It may be said that, admitting a mere exchange of obligations not to be a sale, neither is it a loan; and hence that it is entirely without the statute of usury, unless brought *Page 119 
within it by extrinsic evidence that an evasion of the statute was intended. It is true that literally, the transaction is neither a sale nor a loan, but an exchange. I apprehend, however, that legally, in reference to the question of usury, it must be regarded as one or the other. No other distinction has ever been applied to such transactions by the courts. If, then, it is either, it clearly results from the principle already stated which estimates the respective obligations at their nominal value, that it resembles a loan far more than a sale. This estimate is entirely incompatible with the idea of a sale, but perfectly consistent with that of a loan. Such an exchange has been sometimes said to be a "loan of credit," and as such within the statute of usury. But the opinion of Judge Gardiner inThe Dry Dock Bank v. The Am. Life Ins. Co. (3 Comst., 344), shows conclusively, 1. That credit cannot be loaned; and 2. That the statute of usury applies only to loans of money or its equivalent.
It may seem to follow from the course of reasoning here adopted that the transaction between Schermerhorn and his associates, and the Trust Company, should be treated upon the mere face of the contract, independent of all extrinsic evidence, as a loan, within the provisions of the statute. It is, however, unnecessary so to hold. The supreme court has found that it was "in substance and effect a loan of money" by the Trust Company, i.e., of its certificates of deposit or post notes, as a substitute for, and in lieu of money; a finding which I think fully warranted by the evidence; indeed I think it is not possible to come to any other conclusion.

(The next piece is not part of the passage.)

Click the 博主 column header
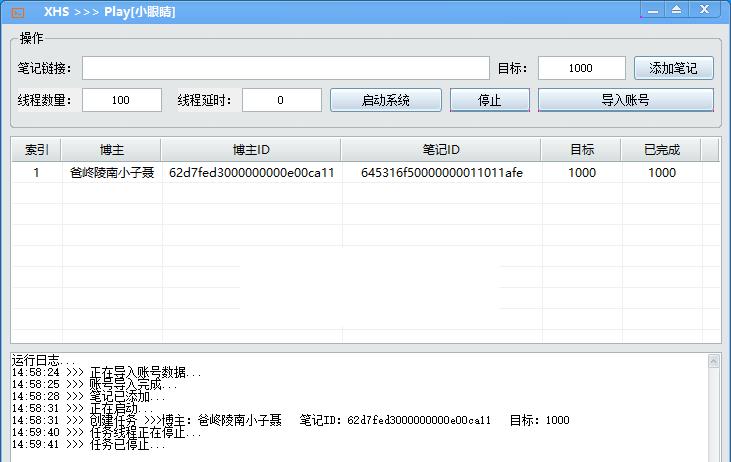The height and width of the screenshot is (462, 731). 111,149
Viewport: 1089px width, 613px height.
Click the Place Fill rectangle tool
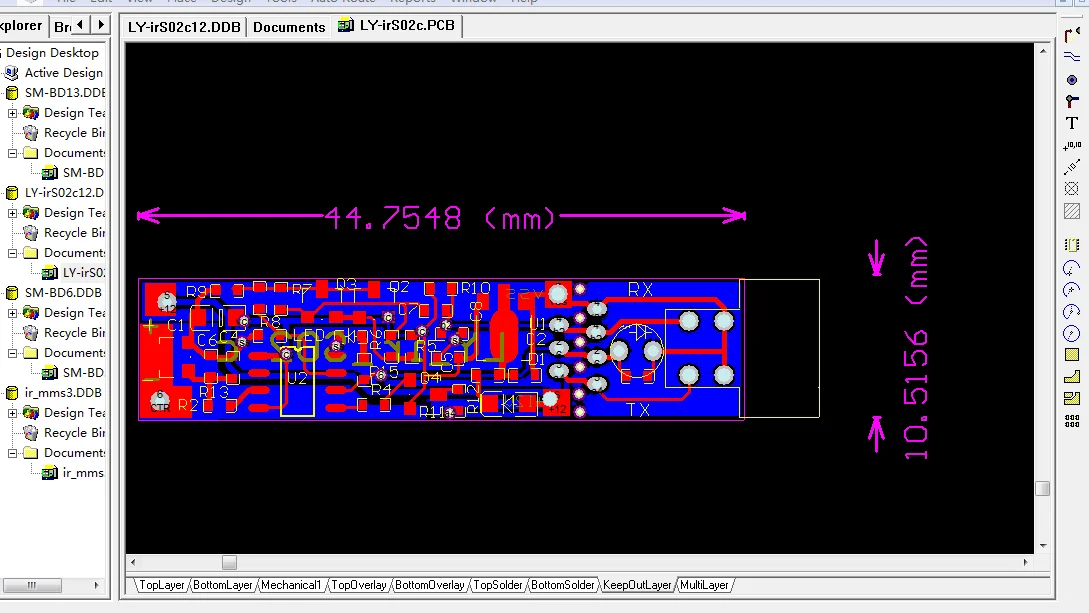tap(1072, 355)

The whole object of Schermerhorn and his associates was to raise money by way of loan, and this was well known to the officers and managers of the Trust Company. The bargain for the sale of the certificates to Mr. Biddle was made with the full knowledge of Mr. Duer, the vice-president of the Trust Company, before the certificates were issued. No case, I apprehend, can be found of an exchange of obligations under such circumstances, which has not been held to be a *Page 120 
loan; and if a loan at all, it must be a loan of money or its equivalent, as is shown by Judge Gardiner in his opinion before referred to. He says: "Every transaction of the kind, when analyzed, will be found to be a loan of money, whether disguised or not under the form of an exchange." If extrinsic evidence is necessary where the parties have exchanged their personal obligations, to prove that a loan was intended, nothing more can in my view be required than to show that the object of one of the parties was to raise money, and that this was known to the other.

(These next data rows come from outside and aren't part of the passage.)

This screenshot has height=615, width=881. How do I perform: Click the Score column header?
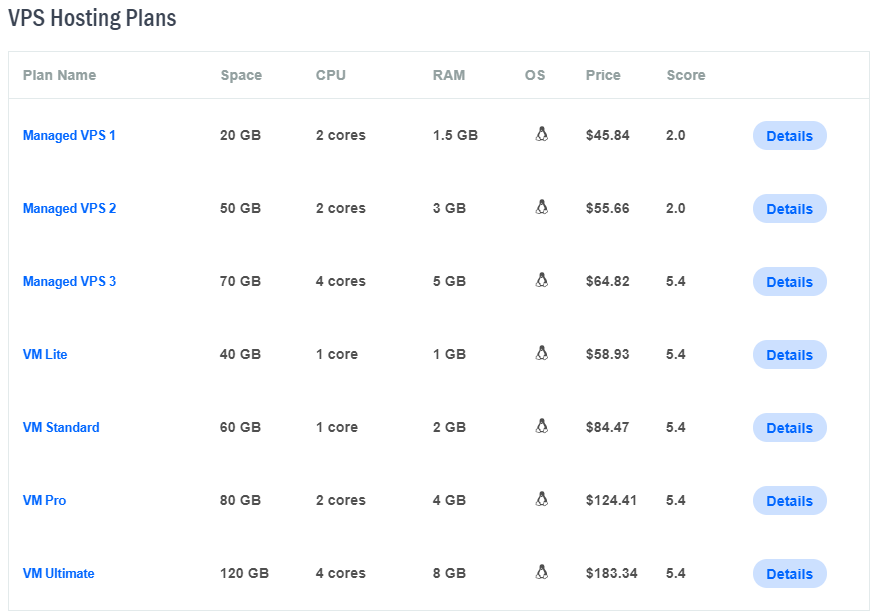[685, 75]
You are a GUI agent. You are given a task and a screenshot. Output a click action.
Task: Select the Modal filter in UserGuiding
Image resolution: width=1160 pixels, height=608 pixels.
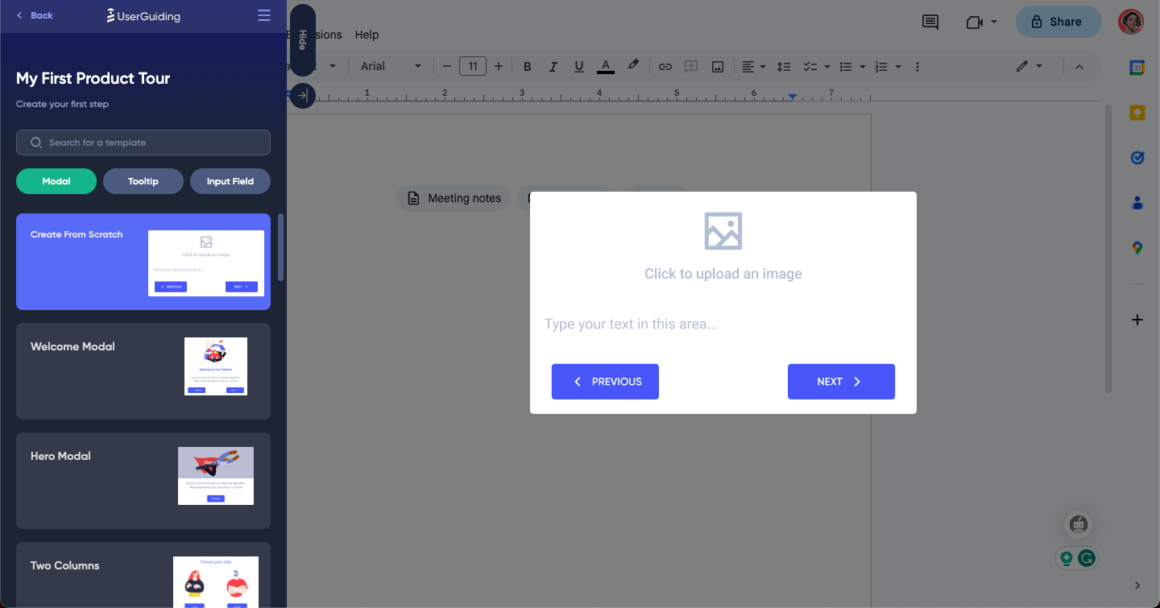click(56, 181)
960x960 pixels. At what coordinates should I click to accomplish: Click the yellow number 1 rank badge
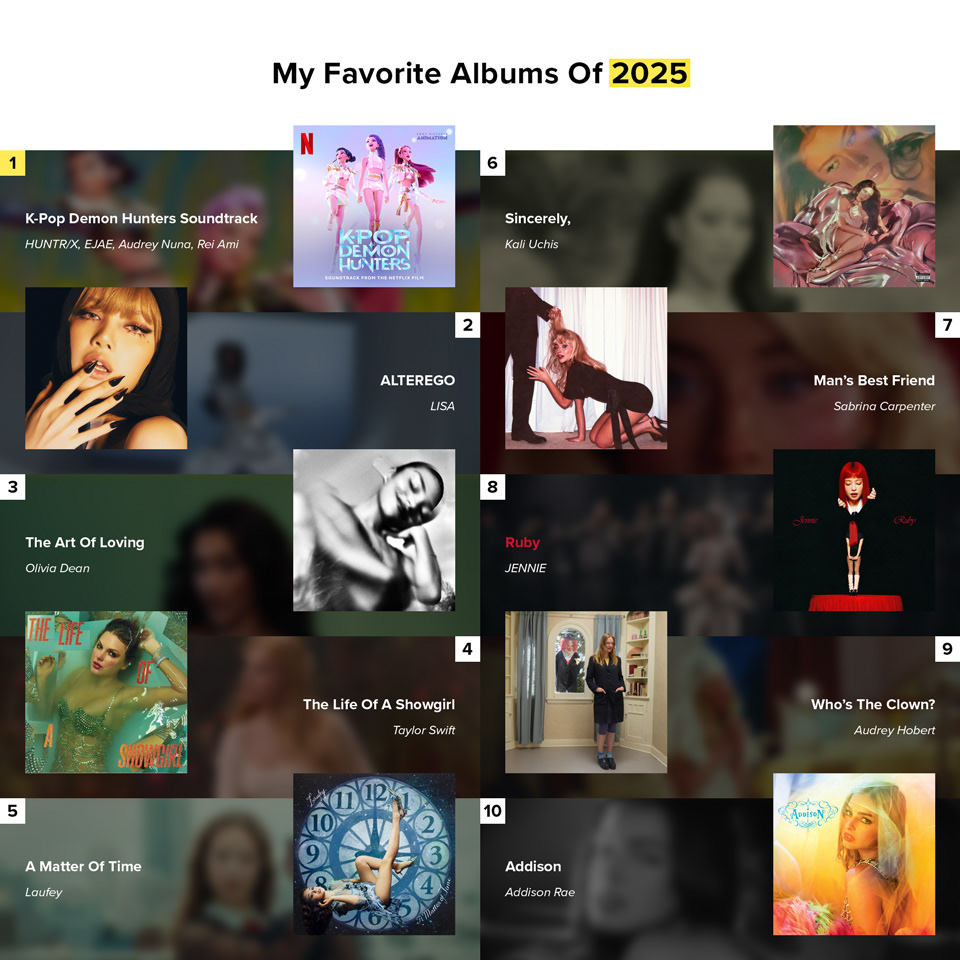12,163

It being established then that the transactions between these parties was substantially a loan of money, i.e., of the certificates or post notes of the Trust Company received by the complainant and his associates as money, the next inquiry is, was it usurious? This question is to be determined in view of the principles already advanced. It follows from those principles, that the question of usury depends in no degree upon the price at which the certificates were sold by the complainant. However great the sacrifice upon such sale, no part of the profit made enured to the benefit of the Trust Company. Nor does it depend upon the value in the market of the certificates loaned. That question arises as we have already seen, only when a loan is made under cover of a sale. The transaction here was clearly not a sale. But it depends entirely upon the relative amount of the securities exchanged, estimated at their face respectively; and in making this estimate any difference in the interest has the same effect as a difference in the principal. The position assumed by Welles, J., on this subject in The Farmers' Loan andTrust Co. v. Carroll (5 Barb., S.C.R., 616), is, I think, sound. He says: "I hold it to be law, that in all cases of a loan, where it appears upon the face of the transaction that the lender is, in any manner, to receive more than the legal rate of interest as a compensation for forbearance upon the thing loaned, it is usury per se." This is said in reference to the precise case presented here. The certificates loaned to Carroll ran *Page 121 
twenty years, and bore interest at five per cent, while Carroll was to pay interest to the company at the rate of seven per cent.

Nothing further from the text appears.